Diário de Bordo #3: AUSCHWITZ, portal do inferno




"Abandonai toda a esperança ó vós que entrais"


Estas palavras estão escritas no portal do Inferno na famosa obra de Dante, mas bem podiam estar escritas à entrada de Auschwitz

Antes de fazer a minha visita ao campo de extermínio nazi fiz um género de preparação. Nas últimas 2 semanas revi os filmes "A lista de Schindler" e "O Pianista". E pela primeira vez li o livro "Se isto é um homem", de Primo Levi, judeu italiano que sobreviveu a Auschwitz e que conta na obra como foi a sua vida (ou lenta morte?) enquanto prisioneiro no campo de concentração. 

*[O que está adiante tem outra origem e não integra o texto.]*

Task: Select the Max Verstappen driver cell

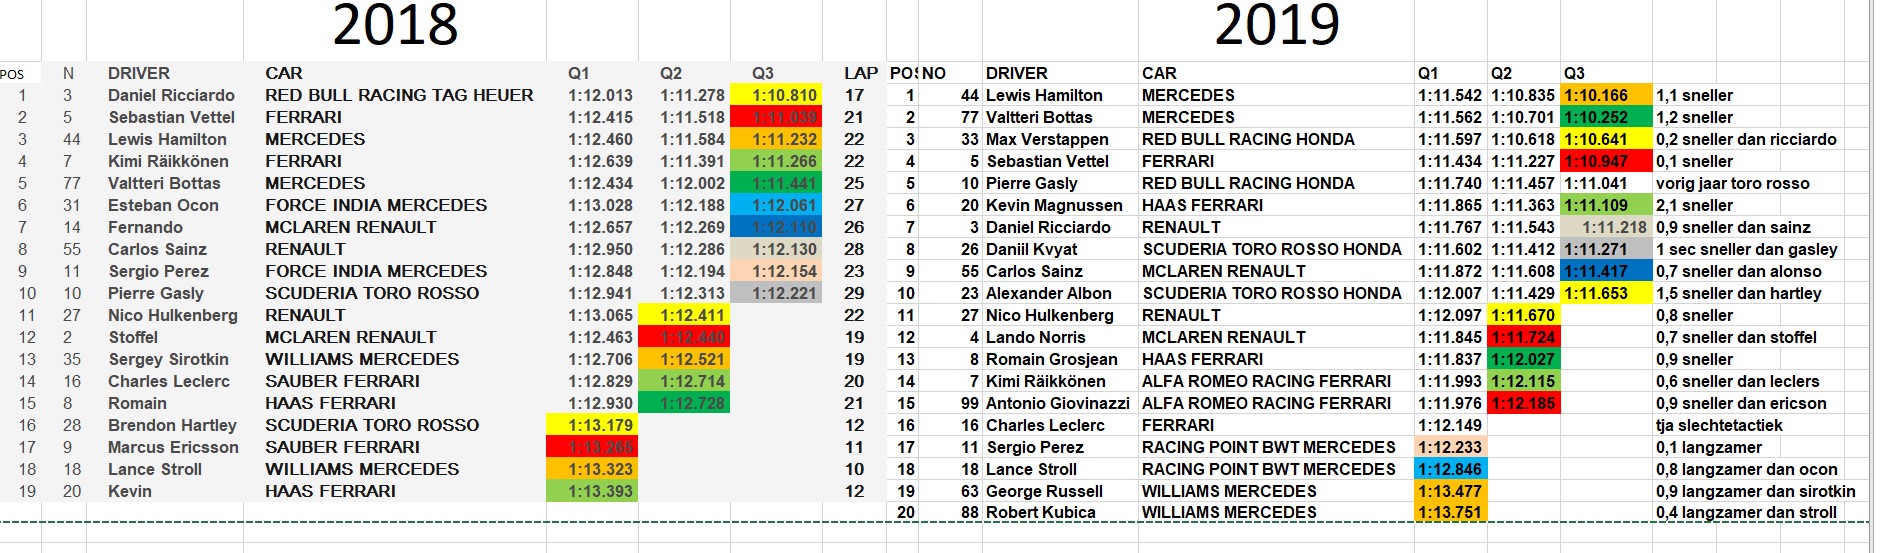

Preparei-me, levei uma bagagem cultural já pesada, mas mal eu sabia que não havia preparação possível...

Pelas 8h cheguei a Auschwitz. Fui sozinho. Sem um guia, porque queria mesmo não ter nenhuma distração comigo. Apenas comprei na recepção à chegada um livro guia (excelente, por sinal!) e que fui lendo ao longo dos passos lentos que ia dando. 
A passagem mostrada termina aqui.